Benefits of Cyprus’s MI Law are given based on means testing. Potential recipients need to apply and demonstrate that they have certifiable needs, and that they’re really out of means except government support. To truly distribute benefits to those that need them the most, the Cyprus’s MI Law sets an age limit (above 28 years old) to eliminate young people who’re not earning much but are enjoying high standard of living with their parents from the list beneficiaries. It also has an activation strategy aimed to encourage the unemployed to actively seek jobs. Recipients would be required to accept available jobs in their relative fields, and those who’re unemployed voluntarily would be excluded from the program.

== Pension system ==
The Cyprus social security pension system consists of six parts: the General Social Insurance Scheme; the Social Pension Scheme; the Special Allowance to pensioners; the Government Employees Pension Scheme; other Public Sector Employees Pension Schemes; the Voluntary Provident Funds and other similar collective arrangements. Each scheme calculates benefits in different formulations. The General Social Insurance Scheme covers everyone who's gainfully employed in Cyprus with contributory interests. The Government Employees Pension Scheme covers pensions for those in the army and work for the government and is also earning-related. It is notable that while Cyprus pension system do target various social groups, including the self-employed, its employees in private sector still are largely unsheltered. Cyprus pension system also pays specific attention to the elderly, especially those who experienced the Turkish invasion of Cyprus in 1974, many of whom have lost their means of life.
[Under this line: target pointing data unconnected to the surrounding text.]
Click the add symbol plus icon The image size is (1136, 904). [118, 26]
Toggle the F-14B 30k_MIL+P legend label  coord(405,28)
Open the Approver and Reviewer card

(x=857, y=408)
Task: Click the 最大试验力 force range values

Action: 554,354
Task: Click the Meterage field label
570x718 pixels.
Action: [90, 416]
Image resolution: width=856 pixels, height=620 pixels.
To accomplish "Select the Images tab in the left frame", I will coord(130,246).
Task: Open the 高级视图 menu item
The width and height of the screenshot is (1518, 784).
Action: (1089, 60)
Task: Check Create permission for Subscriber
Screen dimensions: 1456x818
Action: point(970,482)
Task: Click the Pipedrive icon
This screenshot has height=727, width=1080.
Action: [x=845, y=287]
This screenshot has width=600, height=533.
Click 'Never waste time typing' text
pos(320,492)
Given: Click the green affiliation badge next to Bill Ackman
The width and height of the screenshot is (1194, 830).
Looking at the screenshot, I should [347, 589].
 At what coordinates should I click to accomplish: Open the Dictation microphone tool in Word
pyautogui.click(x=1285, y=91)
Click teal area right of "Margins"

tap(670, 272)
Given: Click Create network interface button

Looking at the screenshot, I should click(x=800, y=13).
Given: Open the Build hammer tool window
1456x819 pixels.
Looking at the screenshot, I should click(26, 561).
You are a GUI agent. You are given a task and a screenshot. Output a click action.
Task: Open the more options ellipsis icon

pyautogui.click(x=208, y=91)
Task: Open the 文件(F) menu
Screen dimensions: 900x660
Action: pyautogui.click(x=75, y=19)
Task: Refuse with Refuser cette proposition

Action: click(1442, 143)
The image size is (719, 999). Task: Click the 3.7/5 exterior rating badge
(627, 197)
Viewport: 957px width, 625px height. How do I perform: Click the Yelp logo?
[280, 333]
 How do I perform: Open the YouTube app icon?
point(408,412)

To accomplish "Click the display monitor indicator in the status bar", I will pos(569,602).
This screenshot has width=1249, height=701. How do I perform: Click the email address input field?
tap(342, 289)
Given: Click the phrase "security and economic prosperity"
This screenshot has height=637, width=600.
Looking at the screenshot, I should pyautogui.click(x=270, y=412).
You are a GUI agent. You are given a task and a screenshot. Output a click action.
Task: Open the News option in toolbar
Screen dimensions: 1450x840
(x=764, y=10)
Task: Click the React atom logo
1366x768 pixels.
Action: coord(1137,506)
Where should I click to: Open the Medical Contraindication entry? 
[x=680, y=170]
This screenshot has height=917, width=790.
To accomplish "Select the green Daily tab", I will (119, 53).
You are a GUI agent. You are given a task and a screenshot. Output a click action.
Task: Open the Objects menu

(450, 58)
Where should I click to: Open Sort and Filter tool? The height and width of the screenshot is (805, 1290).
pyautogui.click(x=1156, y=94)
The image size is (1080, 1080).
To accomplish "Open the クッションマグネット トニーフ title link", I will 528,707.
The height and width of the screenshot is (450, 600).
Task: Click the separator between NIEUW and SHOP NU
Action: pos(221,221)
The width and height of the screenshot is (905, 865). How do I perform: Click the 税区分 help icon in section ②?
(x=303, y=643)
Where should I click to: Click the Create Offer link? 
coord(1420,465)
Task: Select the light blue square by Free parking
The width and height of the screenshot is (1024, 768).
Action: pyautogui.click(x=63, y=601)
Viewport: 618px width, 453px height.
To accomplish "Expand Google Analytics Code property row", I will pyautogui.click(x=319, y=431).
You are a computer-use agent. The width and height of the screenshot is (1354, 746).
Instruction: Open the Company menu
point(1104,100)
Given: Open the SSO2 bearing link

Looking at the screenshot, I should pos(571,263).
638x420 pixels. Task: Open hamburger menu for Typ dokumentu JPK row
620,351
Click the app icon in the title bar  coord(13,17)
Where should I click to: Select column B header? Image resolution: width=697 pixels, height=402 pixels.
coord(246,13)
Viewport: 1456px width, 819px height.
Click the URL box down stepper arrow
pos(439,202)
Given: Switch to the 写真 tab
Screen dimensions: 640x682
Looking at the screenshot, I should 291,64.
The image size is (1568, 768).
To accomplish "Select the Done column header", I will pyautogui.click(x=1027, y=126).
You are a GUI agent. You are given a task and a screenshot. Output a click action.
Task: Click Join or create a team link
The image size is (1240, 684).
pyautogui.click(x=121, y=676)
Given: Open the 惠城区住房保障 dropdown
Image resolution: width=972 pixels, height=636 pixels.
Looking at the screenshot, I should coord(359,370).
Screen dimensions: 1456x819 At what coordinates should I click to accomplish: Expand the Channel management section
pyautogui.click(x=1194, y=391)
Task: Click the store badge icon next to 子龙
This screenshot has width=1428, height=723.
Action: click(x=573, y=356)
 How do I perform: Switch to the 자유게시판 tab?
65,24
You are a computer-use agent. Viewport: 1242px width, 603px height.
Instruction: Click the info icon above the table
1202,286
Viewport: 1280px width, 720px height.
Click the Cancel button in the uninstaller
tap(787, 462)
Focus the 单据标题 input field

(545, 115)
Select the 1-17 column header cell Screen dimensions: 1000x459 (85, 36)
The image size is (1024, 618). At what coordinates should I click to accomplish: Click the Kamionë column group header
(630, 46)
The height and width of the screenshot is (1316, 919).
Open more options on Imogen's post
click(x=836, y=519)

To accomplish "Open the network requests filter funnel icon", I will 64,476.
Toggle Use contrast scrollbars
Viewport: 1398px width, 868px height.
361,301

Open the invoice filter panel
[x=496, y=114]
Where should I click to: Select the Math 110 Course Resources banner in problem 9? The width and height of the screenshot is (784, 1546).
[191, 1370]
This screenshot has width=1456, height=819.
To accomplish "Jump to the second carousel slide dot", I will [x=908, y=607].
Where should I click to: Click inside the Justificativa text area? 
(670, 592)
Legal residents in Cyprus are entitled for pension programs as long as they have lived 20 years in Cyprus after the age of 40 and 35 years after the age of 18. Besides, the Agreement on Social Security signed between Canada and Cyprus in 1991 permits that those who have worked in Canada and have contributed to the Canada Pension Plan for a certain period of time might be qualified to enjoy the benefits of Cyprus pension system after verification. Even though the Cyprus pension programs have covered its population comparatively comprehensive, the replacement rate is still pretty low.